With the onset of COVID-19 pandemic came along a massive economic crisis which languished the national and international markets. Addressing the scenario, considering the Agriculture sector, A Sreenivas, Managing Director, Haryana Dairy Federation interacted with Elets News Network (ENN) in an exclusive webinar.
While addressing the session themed ‘Challenges of Combating COVID: Initiatives Taken and Use of Technology’, Mr Sreenivas called the Coronavirus pandemic a significant challenge and said, “The pandemic has posed a test of time. However, we have been trying to provide milk safely to every household in the state during the lockdown.”
Speaking on the initial challenges faced by the authorities following the lockdown announcements, he said, “In the first few days of the lockdown there were a lot of issues we faced. Firstly, the farmers were afraid to move out of their houses and this resulted in the decline in procurement. Simultaneously, the sales crashed as the food businesses had been closed due to the lockdown.” However, the federation educated the people about the virus spread and the lockdown norms. Following this, the dairy farmers started coming out and poured milk for further processing and distribution to the people, he added.
Also, as milk is an essential commodity, the state took all the measures possible to help the farmers to ensure the production is not hampered. Processing units were taken care of to ensure safe and adequate processing of milk. Moreover, distribution was also aided, told Mr Sreenivas.

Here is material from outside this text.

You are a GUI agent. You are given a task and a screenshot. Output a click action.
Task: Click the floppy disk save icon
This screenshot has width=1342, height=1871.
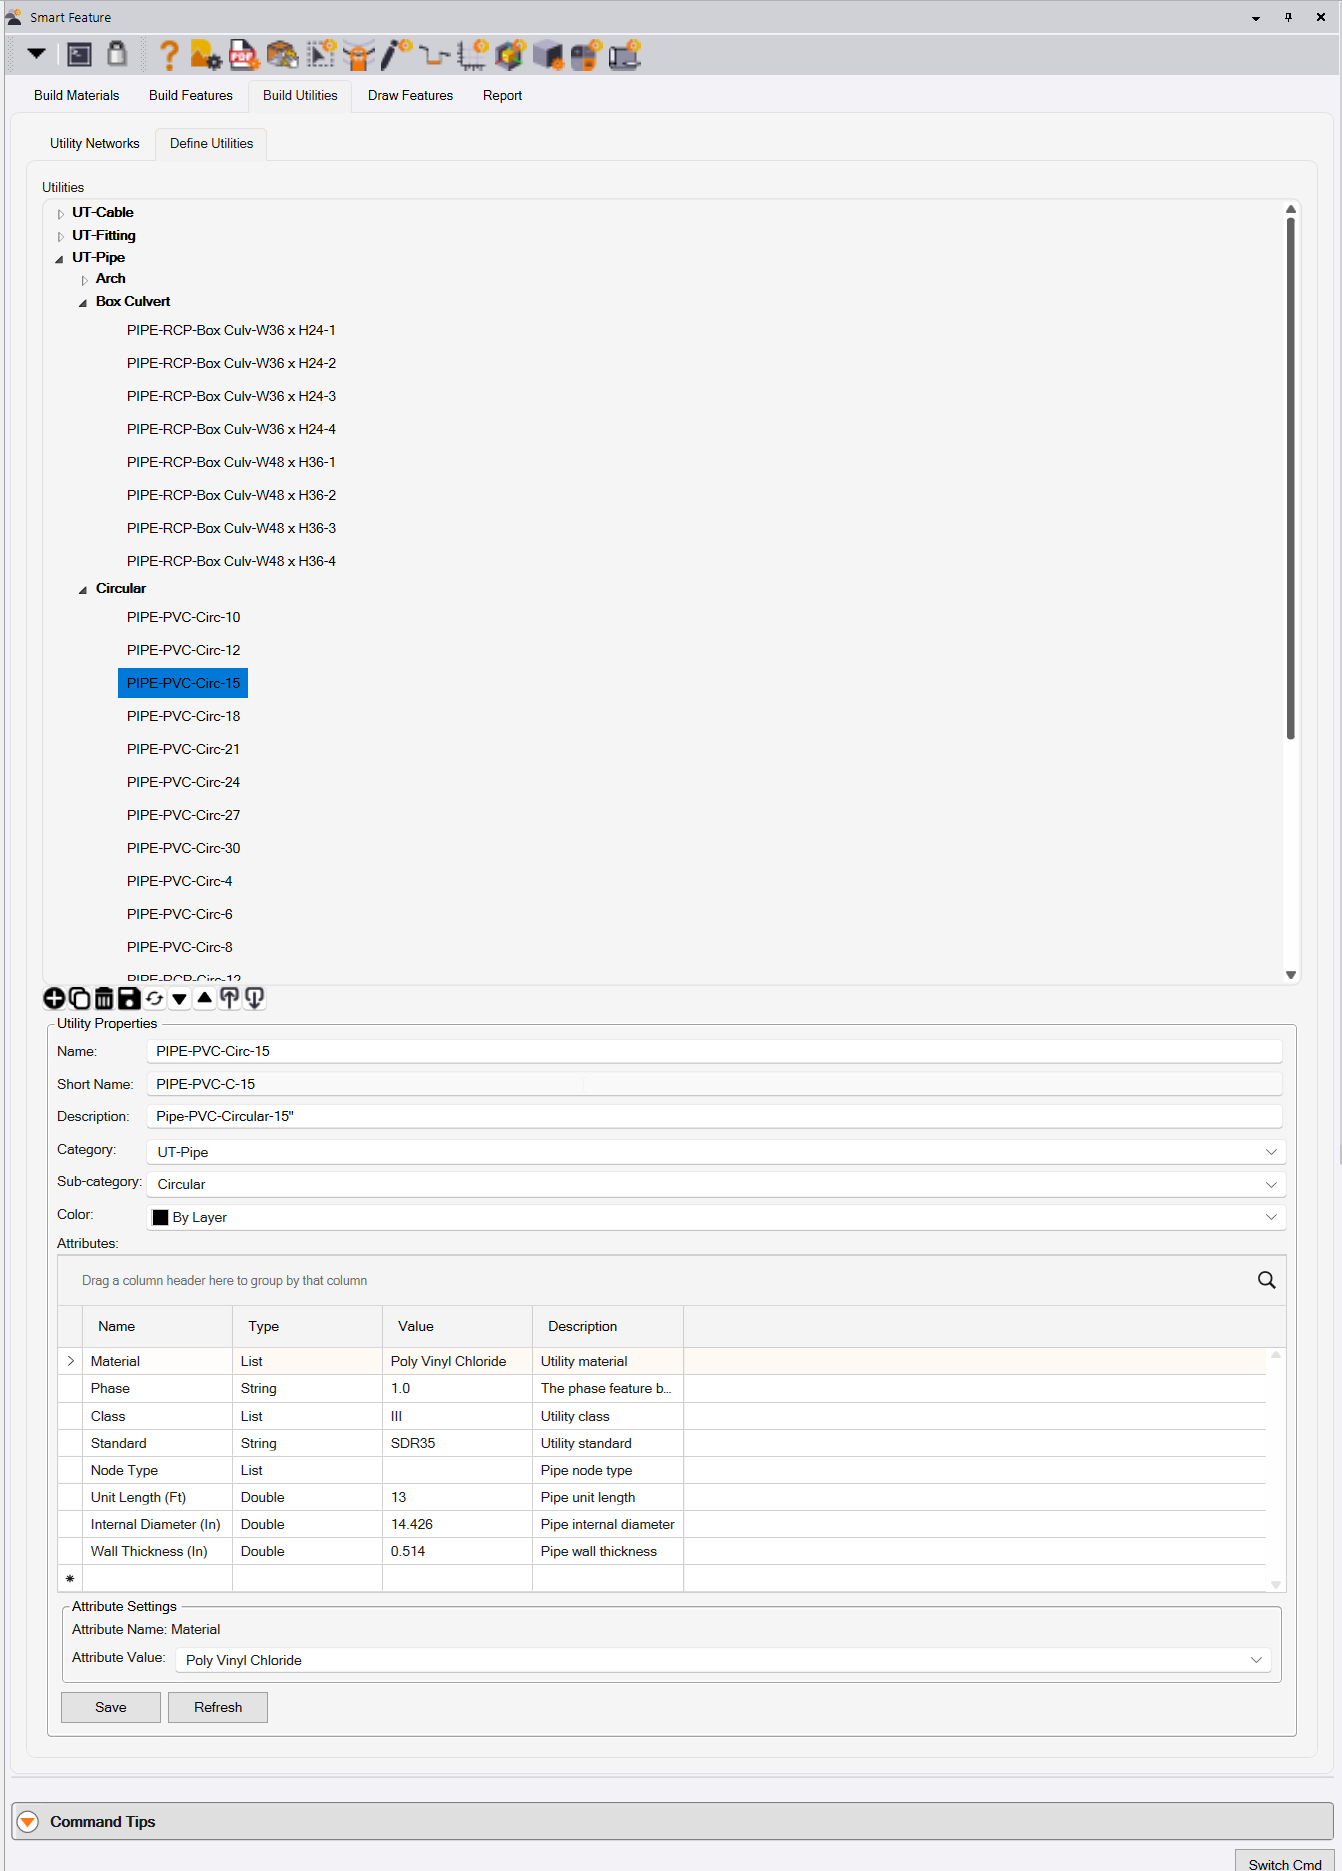[x=129, y=998]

Adding on he said, “If I talk about the entire COVID era situation, the first impact was on the private dairy farms. The private sector dairy farms’ major distribution was to hotels, restaurants which were shut due to lockdown. Hence, the farmers who were selling milk to these private companies had no choice but to approach the government.” Therefore, following the directions from the Chief Minister’s Office, the Federation started procuring milk from these farmers. However, in usual times this practice is not encouraged, added Mr Sreenivas.
Quoting figures, he said, “The procurement prior to COVID was three lakh litres on a daily basis, whereas, the procurement in the COVID era touched 6.5 lakh litres count.” The figures are evident enough to assume the financial pressure on the Federation during the crisis. At one hand the sales dropped massively, and on the other hand, the procurement doubled, he added.
Technology to Rescue
Speaking on the issues faced for the distribution of milk and the technological solutions to aid in the challenging times, Mr Sreenivas said, “During the lockdown people were not allowed to come out to buy milk, hence, we had to tie up with private agencies like Swiggy to supply the milk to the locality level from where people can collect further.”
Further, he said, “Considering our marketing, not much of the technology was put to use except for the fact that we tied up with Swiggy to meet the distribution challenges.” Besides this, he underlined the fact that Haryana Dairy Federation do not have a door to door distribution system in place, unlike the other federations.
Impact of COVID on Milk Industry
Throwing light on the impact of COVID on the milk industry, Mr Sreenivas told the attendees, “Milk production, irrespective of COVID, requires a sanitised and germ-free environment. So the workers were already sanitising, using protective gears, hats, and gloves. However, with the onset of COVID and following the instructions from the Health Ministry, we have increased our sanitising capabilities, thermal scanners we were using to check body temperatures, the vehicles entering the plant premises were sprayed with sanitisers, and hand sanitisers were distributed to the workers as well.”
When questioned on the reaction of farmers on the 25 percent decline observed in the consumption of milk nationwide, he said, “The farmers perspective is entirely a different story. They are concerned about their milk getting procured. And, the Haryana Dairy Federation is procuring all the milk farmers are willing to sell. Therefore, farmers are quite relaxed with that. However, when it comes to the sales aspect, it is the federation which is taking the hit.”
Addin on he said, “But, as the sales have declined and the revenue for the Federation is on the same track, the payments which we make to the farmers get prolonged. This is one of the aspects where farmers are affected.”
Answering a question on the assurance of physical distancing is being adhered to while distribution, Mr Sreenivas said, “The prior instructions have been given to the workers regarding the physical distancing norms. Moreover, sensitisation of the workers and the people are being carried through, advertisements, newspapers, etc.” He further told that all the 500 booths operating under the Federation have sanitising facilities installed to ensure cleanliness.